Using the movies data and estimate a third model that will predict gross movie revenue using imdb_score (movie rating), budgetM (movie budget), the square of budgetM and ratings_simple (type of movie R,G,PG-13,etc.) as independent variables. Using the relevel command to change the reference category of ratings to “R”. Print the summary of this regression table.

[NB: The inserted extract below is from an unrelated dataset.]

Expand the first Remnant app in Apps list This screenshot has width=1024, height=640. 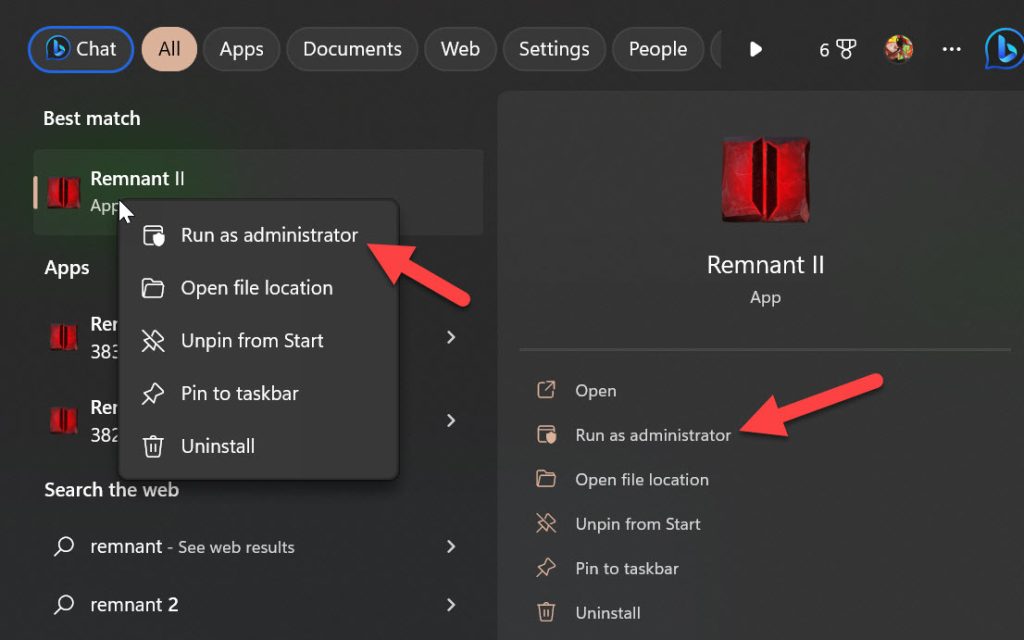pyautogui.click(x=451, y=337)
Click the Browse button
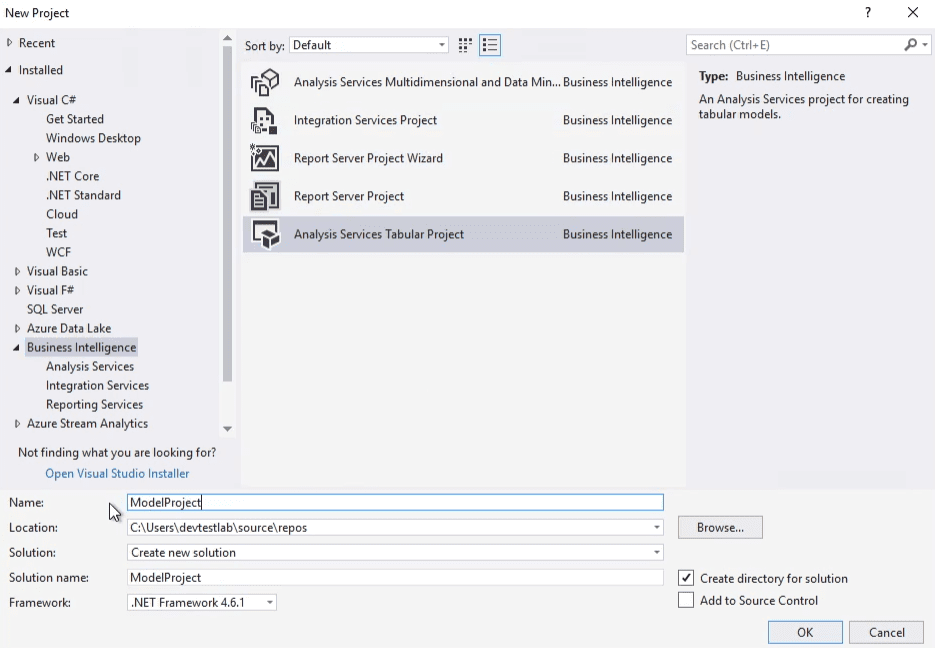 (x=720, y=527)
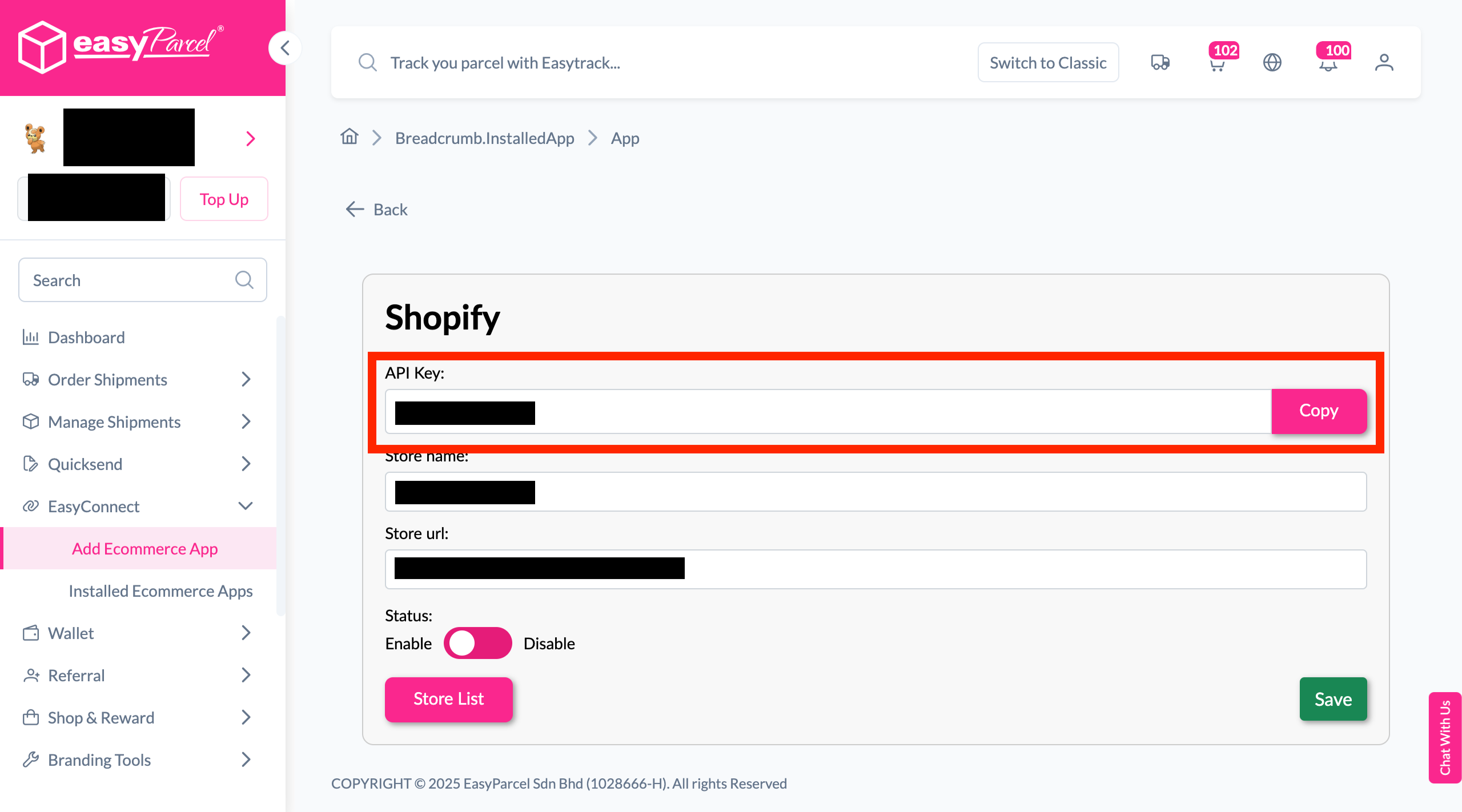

model3 <- lm(grossM ~ imdb_score + budgetM + I(budgetM^2) + relevel(rating_simple, ref = "R"), movies_train)
summary(model3)
##
## Call:
## lm(formula = grossM ~ imdb_score + budgetM + I(budgetM^2) + relevel(rating_simple,
## ref = "R"), data = movies_train)
##
## Residuals:
## Min 1Q Median 3Q Max
## -344.81 -26.27 -8.08 16.63 491.67
##
## Coefficients:
## Estimate Std. Error t value Pr(>|t|)
## (Intercept) -9.517e+01 6.471e+00 -14.706 < 2e-16
## imdb_score 1.543e+01 9.396e-01 16.424 < 2e-16
## budgetM 1.012e+00 5.486e-02 18.444 < 2e-16
## I(budgetM^2) -2.585e-04 2.783e-04 -0.929 0.353
## relevel(rating_simple, ref = "R")G 2.976e+01 6.410e+00 4.643 3.58e-06
## relevel(rating_simple, ref = "R")PG 2.437e+01 2.966e+00 8.217 3.05e-16
## relevel(rating_simple, ref = "R")PG-13 1.678e+01 2.307e+00 7.275 4.38e-13
## relevel(rating_simple, ref = "R")Other 3.897e+00 7.757e+00 0.502 0.615
##
## (Intercept) ***
## imdb_score ***
## budgetM ***
## I(budgetM^2)
## relevel(rating_simple, ref = "R")G ***
## relevel(rating_simple, ref = "R")PG ***
## relevel(rating_simple, ref = "R")PG-13 ***
## relevel(rating_simple, ref = "R")Other
## ---
## Signif. codes: 0 '***' 0.001 '**' 0.01 '*' 0.05 '.' 0.1 ' ' 1
##
## Residual standard error: 53.03 on 3021 degrees of freedom
## Multiple R-squared: 0.4642, Adjusted R-squared: 0.463
## F-statistic: 374 on 7 and 3021 DF, p-value: < 2.2e-16
The coefficient for g-rated movies is 29.7625452. Which means that every g rated movie increases profit by 29.7625452.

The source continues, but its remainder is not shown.